### DATA
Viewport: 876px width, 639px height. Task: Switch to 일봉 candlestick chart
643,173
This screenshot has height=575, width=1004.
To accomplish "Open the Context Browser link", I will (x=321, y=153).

...

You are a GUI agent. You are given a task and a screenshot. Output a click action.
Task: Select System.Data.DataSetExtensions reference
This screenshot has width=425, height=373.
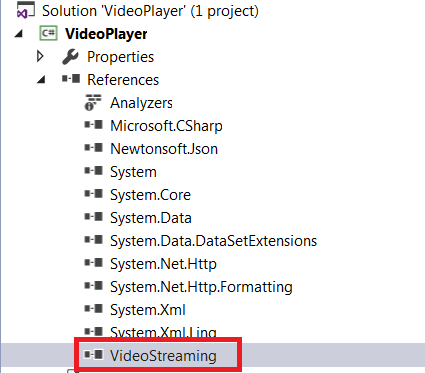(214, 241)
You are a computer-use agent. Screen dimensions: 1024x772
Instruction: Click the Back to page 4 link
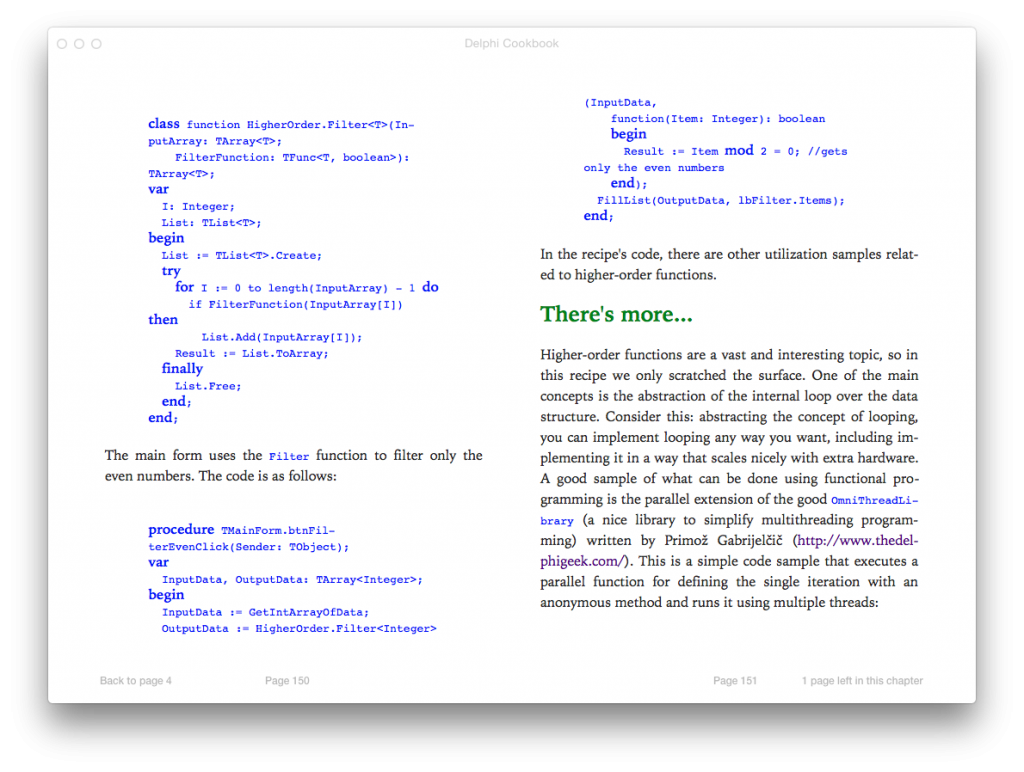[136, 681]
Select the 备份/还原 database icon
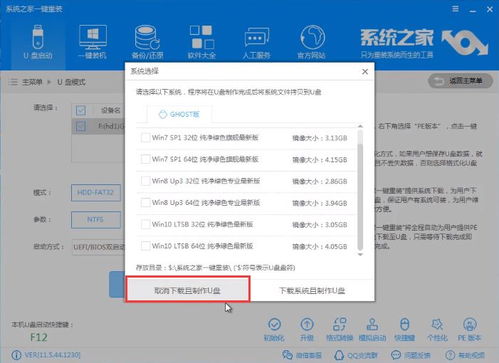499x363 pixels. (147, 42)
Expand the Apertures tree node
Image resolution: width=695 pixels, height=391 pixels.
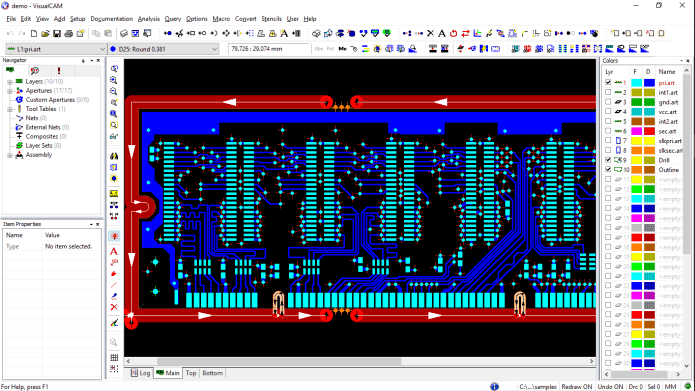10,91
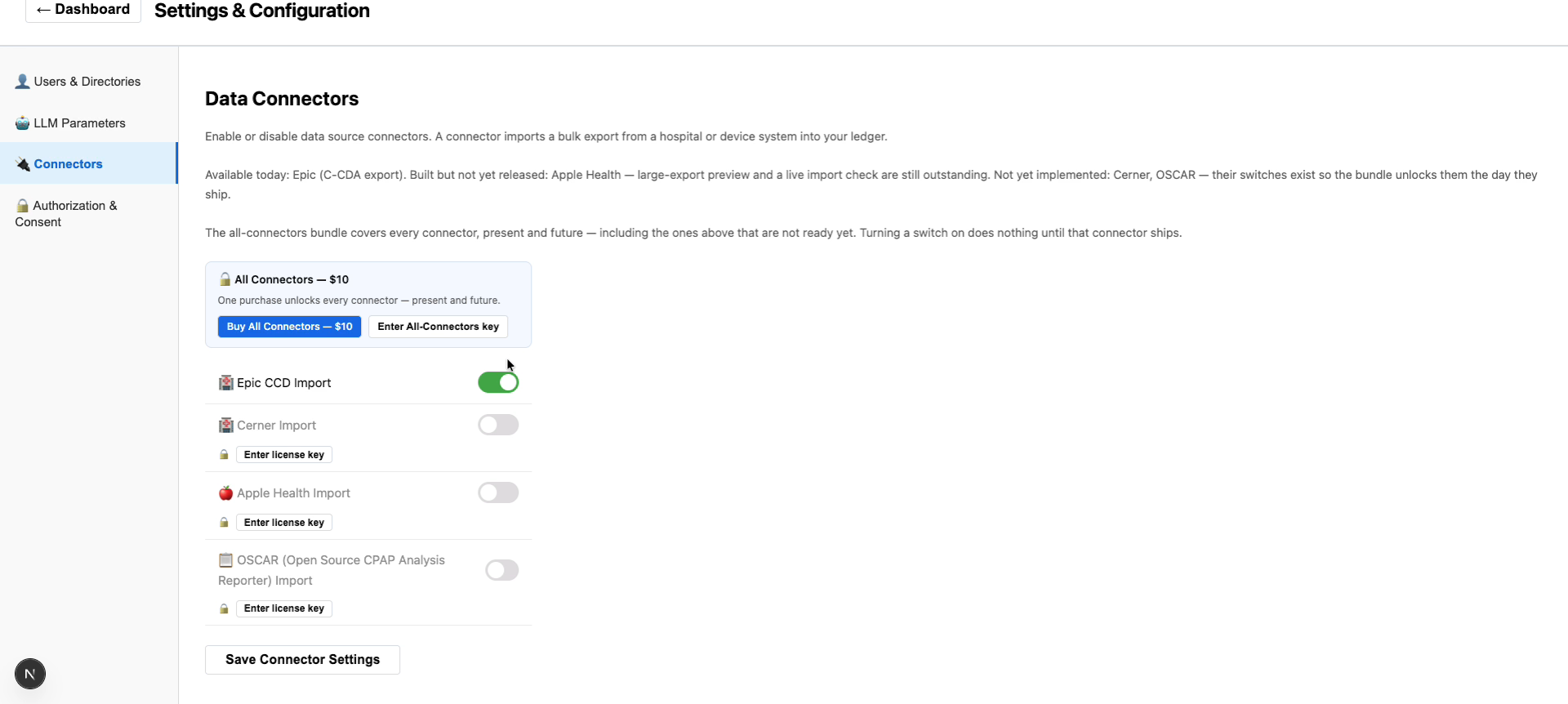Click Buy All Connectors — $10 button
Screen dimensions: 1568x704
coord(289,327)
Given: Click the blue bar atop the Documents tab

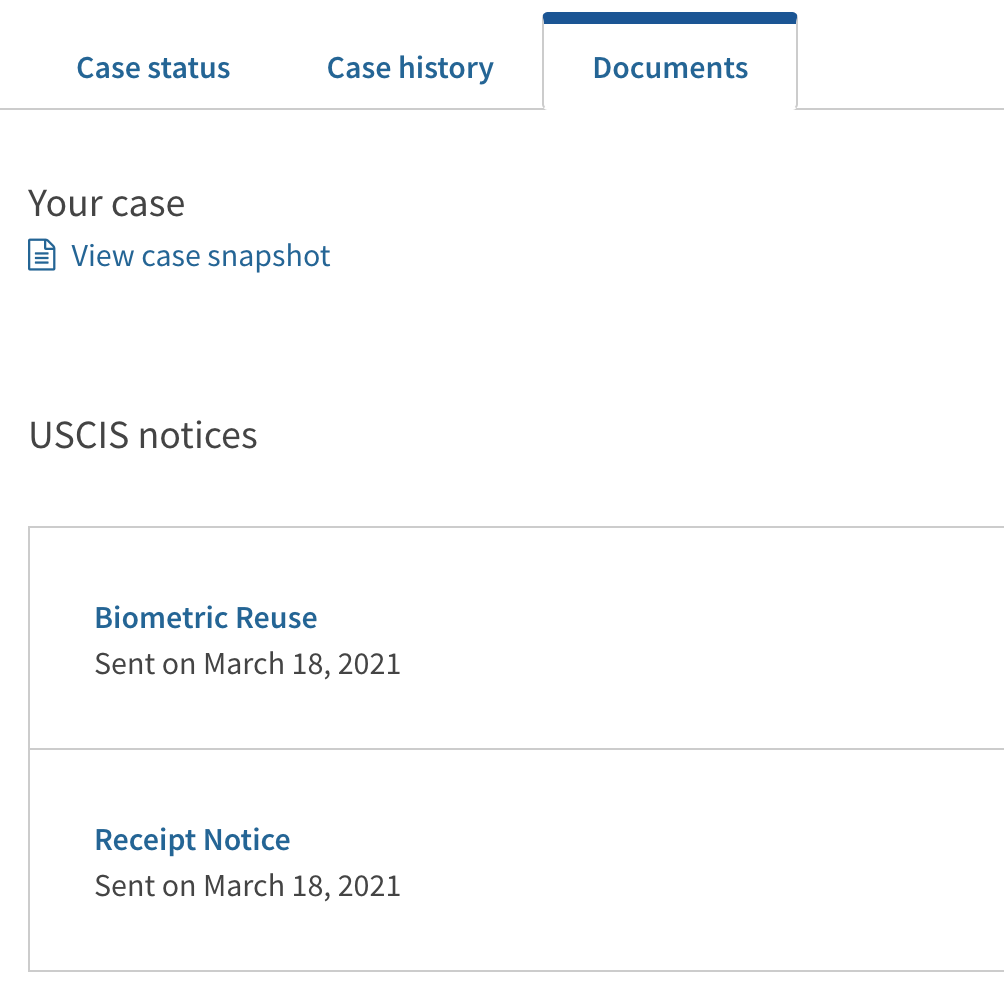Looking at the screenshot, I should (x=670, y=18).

### ACTION ITEM
Where a line in the records above contains the word "agent", copy that line.

### ANSWER
You are a GUI agent. You are given a task and a screenshot. Output a click action.
You are a computer-use agent. Screen dimensions: 1024x772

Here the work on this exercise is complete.